During his stay, he is tended to chiefly by a young Dr. Carl Jung, whose career is just starting to grow and whose relationship with a one Dr. Freud has yet to fully falter into a schizm.  Jung is, in fact, quite an important secondary character with loads of depth and conflict:  he is confused about Pilgrim - a man, an entity - a thing he cannot explain nor understand fully.  The scientist in him doubts Pilgrim, but the Jung we know from his theory of the collective unconscious certainly needs to believe him.  Indeed, if anything, Pilgrim is just the man to prove Jung's theories.  
Jung comes into possession of Pilgrim's journals, which detail surprising and alarming facts about his supposed "lives."  One of which, as a woman, he posed for perhaps the most mysterious painting of all time by arguably the most interesting man of all time - "The Mona Lisa" by Leonardo da Vinci.  Findley takes some artistic liberty here in depicting da Vinci's sexuality and personality but it certainly works on a number of levels.  In another life, Pilgrim was a stained-glass shape cutter at Chartres Cathedral.  Interestingly enough, he worked on the famous blue glass in the Church - possibly the most beautiful colour of blue to be made from the appendage of a man.  Needless to say, Pilgrim is an interesting human being; tortured to be sure, but interesting nevertheless.
With the help of a comically undercover Forster, Pilgrim eventually escapes from the clutches of Jung and the Burgholzli Institute and treks across Europe with a mission in mind:  to destroy or upset all of the items, places, things that he has "touched" in his past lives (or as many as possible before he is killed, if that is even possible).  I'm being a little facetious here because his reasoning is a lot more nuanced that this - more on this later.
Forster and Pilgrim are able to arrange the theft of the Mona Lisa and set a fire in the Chartres Cathedral before an odd twist occurs:  Pilgrim is able to kill himself finally!  Or maybe not...it's not clear.  He definitely does disappear but his death is uncertain for lack of a body.  For such a long book, it ends quite abruptly and mysteriously - maddeningly so in fact.

Other Thoughts

The Dr. Jung character is probably the most interesting character in the book, followed by Pilgrim himself/herself and followed closely by Emma, Jung's embattled wife.
Jung is a deeply conflicted and tragic individual.  I don't know much about his real life but in the book he is fallible, passionate about his work, selfish, and thoroughly obstinate about almost everything.  He cheats on his wife, who has done nothing but everything for him, including reading his papers, editing, offering advice, bear his child, and read and interpret Pilgrim's journals for him (Jung becomes tired of reading the fantastic tales of Pilgrim and asks Emma to do it for him).  His science seems too inflexible to allow for someone, something like Pilgrim.  
Emma, on the other hand, lends Pilgrim a welcome touch of sensitivity and intelligence that is simply different in kind to that offered by Jung.  She deeply loved her husband, maybe still so, but after one particularly disturbing scene where she finds Jung's mistress giving the good doctor's dude piston a polish, she becomes empty and vacant to and for him.  Fair enough.  When you get down to it, both these figures are tragically entwined but you really only feel sorry for one of them, that being Emma.  Jung is, excuse my language, a selfish, close-minded cock, who had proof enough before him yet dismissed it as insanity.
The character of Pilgrim could have been better written I think, but it is possible that Findley was purposely keeping him opaque in order to foster a sense of Pilgrim's own mind.  We never know if Pilgrim was insane or not, or if he actually lived those lives and experiences that he wrote down.

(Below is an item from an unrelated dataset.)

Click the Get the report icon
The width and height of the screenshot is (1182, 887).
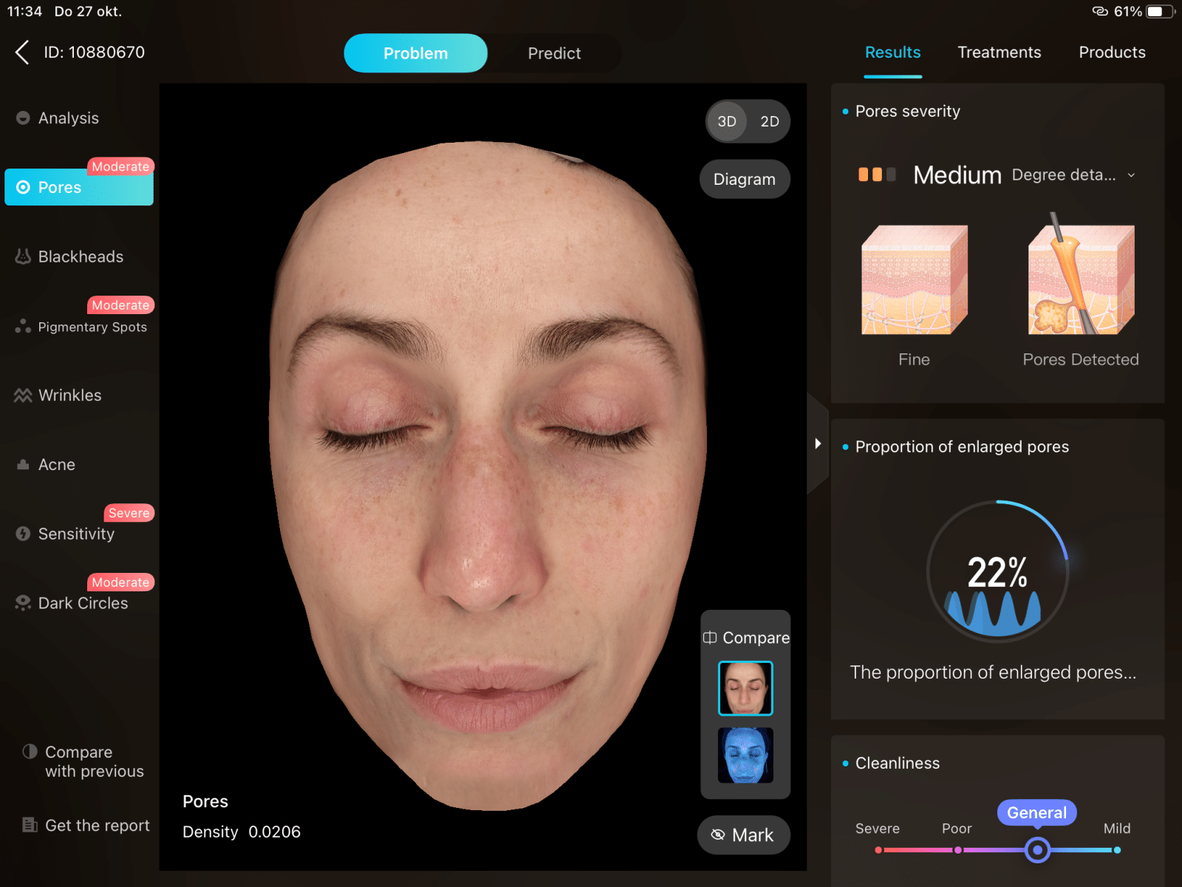[x=30, y=825]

Why did Pilgrim choose to destroy the Church and steal the Mona Lisa (among other things)?  Again, his reasoning is blurred by Findley's own wordiness and intentional confusion.  But here is my take on it...
Pilgrim, assuming he has experienced all the things we come to believe he has experienced, is tired of being unable to not live.  That is to say, he wants to die.  But he can't - how frustrating is that?!?  The one thing that humans have (or should have) complete and total control over is something that is unavailable to him!  Yet, let us wait - often people say that art is simply a language, a life, an extension of one's soul - if this is the case, Pilgrim would say, then some semblance of death is attainable.  
There are two sides to my argument or opinion on the matter:  First is the above idea: that Pilgrim is tired and wishes his soul to pass on into deathly permanence.  Second is the concept of art for art's sake.  Pilgrim doesn't really like that all these works of art and symbols of greatness and spirituality are hiding behind glass, or protected with armed guards for the stupid masses to ogle, blink, and chew their cud.  For example, the Mona Lisa should be in Italy where it belongs, not behind 2 feet of solid glass where people cannot appreciate its majesty and beauty.  It's wrong to him, unacceptable; if he is able to liberate it, he is liberating himself somehow.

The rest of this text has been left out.